# START OF Given text

In comparison to the manpower requirements for the mobile killing operations, the number of troops required to man the death camps was comparitively small. A few hundred troops for each of the Operation Reinhard death camps and (on average) about 3,000 for the Auschwitz complex (6,000 including rotations), which was comprised of three main camps and some fifty subsidary camps. The Operation Reinhard and Auschwitz extermination camps alone killed approximately 2.8 million people (of which about 2.7 million were Jews). (See Arad, Yitzhak, Belzec, Sobibor, Treblinka, pp. 160-161,377-380; Gutman, Yisrael, Anatomy of the Auschwitz Death Camp, pp. 50,62-72,246-262,274; Hilberg, Destruction, pp. 54-105.)
Ergo, excluding "regular" concentration camp guards, train personnel, administrative staffs, industrial executives, and such, the total number of Germans directly involved in the Final Solution was on the order of at least 60,000 troops.
In regard to the issue of how the Nazis paid for carrying out the Final Solution the following should be enlightening. In short, they paid for it by plundering their victims. The first step in plundering Jewish victims was the "Aryanization" of Jewish property, businesses, and assets. The "voluntary" stage of "Aryanization" began in 1933. The compulsory stage began in 1938. The "Aryanization" of Jewish businessess throughout Nazi-occupied Europe was worth billions of Reichsmarks. (See Gutman, Encyclopedia of the Holocaust, pp. 84-87; Hilberg, Destruction, pp. 54-105.)
The second step in the plundering of the Jewish victims was the confiscation of their personal property. According to Hilberg (Destruction, pp. 613-615):
...On September 7, 1942, Pohl wrote to Himmler that he intended to give a large number of womens' coats, children clothes, gloves, raincoats, stockings, etc., to the Race and Resettlement Main Office (RuSHA) for the presentation as Christmas gifts to the families of SS men. The items derived from the Dutch Sonderaktion.

# END OF Given text

What is needed:
Can you reproduce the whole passage on how the Final Solution was staffed and paid for, word for word?

# START OF Data listing

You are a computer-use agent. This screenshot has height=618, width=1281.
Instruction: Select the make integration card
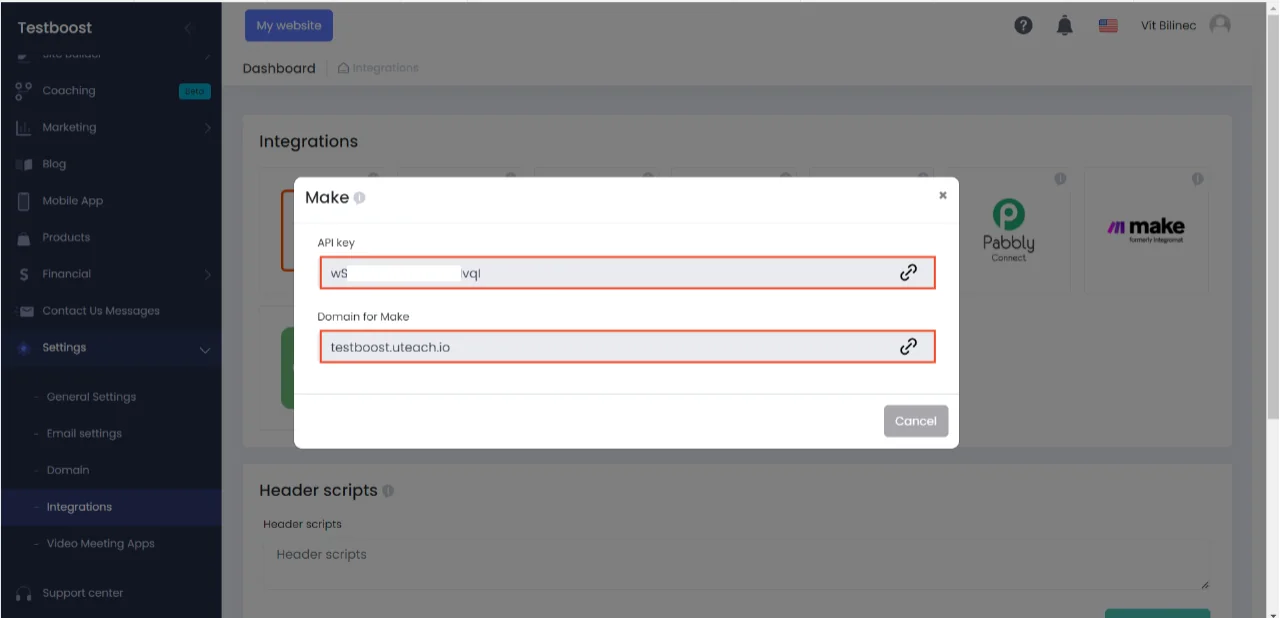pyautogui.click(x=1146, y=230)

# END OF Data listing
# START OF Data listing

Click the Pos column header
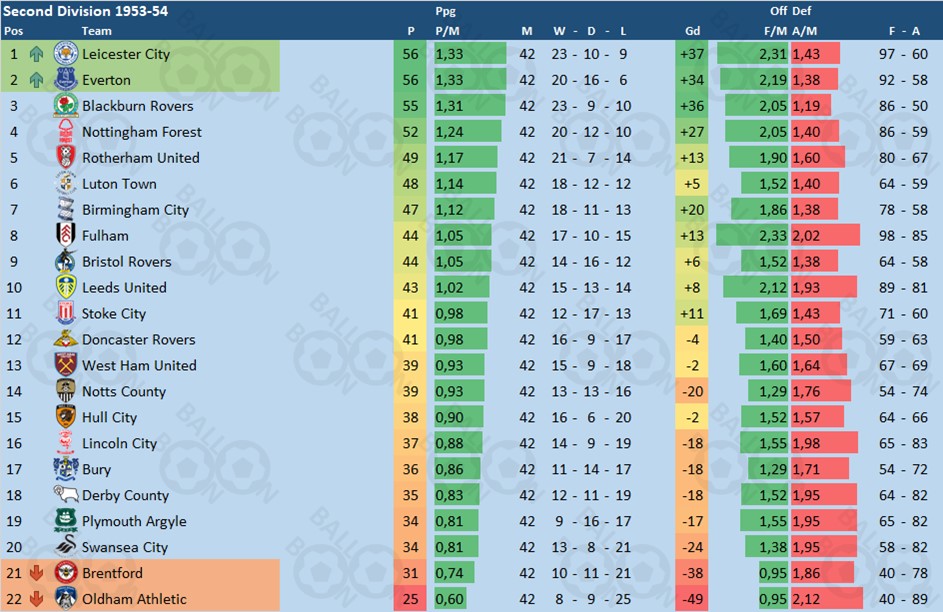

# END OF Data listing

Result of the exercise:
In comparison to the manpower requirements for the mobile killing operations, the number of troops required to man the death camps was comparitively small. A few hundred troops for each of the Operation Reinhard death camps and (on average) about 3,000 for the Auschwitz complex (6,000 including rotations), which was comprised of three main camps and some fifty subsidary camps. The Operation Reinhard and Auschwitz extermination camps alone killed approximately 2.8 million people (of which about 2.7 million were Jews). (See Arad, Yitzhak, Belzec, Sobibor, Treblinka, pp. 160-161,377-380; Gutman, Yisrael, Anatomy of the Auschwitz Death Camp, pp. 50,62-72,246-262,274; Hilberg, Destruction, pp. 54-105.)
Ergo, excluding "regular" concentration camp guards, train personnel, administrative staffs, industrial executives, and such, the total number of Germans directly involved in the Final Solution was on the order of at least 60,000 troops.
In regard to the issue of how the Nazis paid for carrying out the Final Solution the following should be enlightening. In short, they paid for it by plundering their victims. The first step in plundering Jewish victims was the "Aryanization" of Jewish property, businesses, and assets. The "voluntary" stage of "Aryanization" began in 1933. The compulsory stage began in 1938. The "Aryanization" of Jewish businessess throughout Nazi-occupied Europe was worth billions of Reichsmarks. (See Gutman, Encyclopedia of the Holocaust, pp. 84-87; Hilberg, Destruction, pp. 54-105.)
The second step in the plundering of the Jewish victims was the confiscation of their personal property. According to Hilberg (Destruction, pp. 613-615):
...On September 7, 1942, Pohl wrote to Himmler that he intended to give a large number of womens' coats, children clothes, gloves, raincoats, stockings, etc., to the Race and Resettlement Main Office (RuSHA) for the presentation as Christmas gifts to the families of SS men. The items derived from the Dutch Sonderaktion.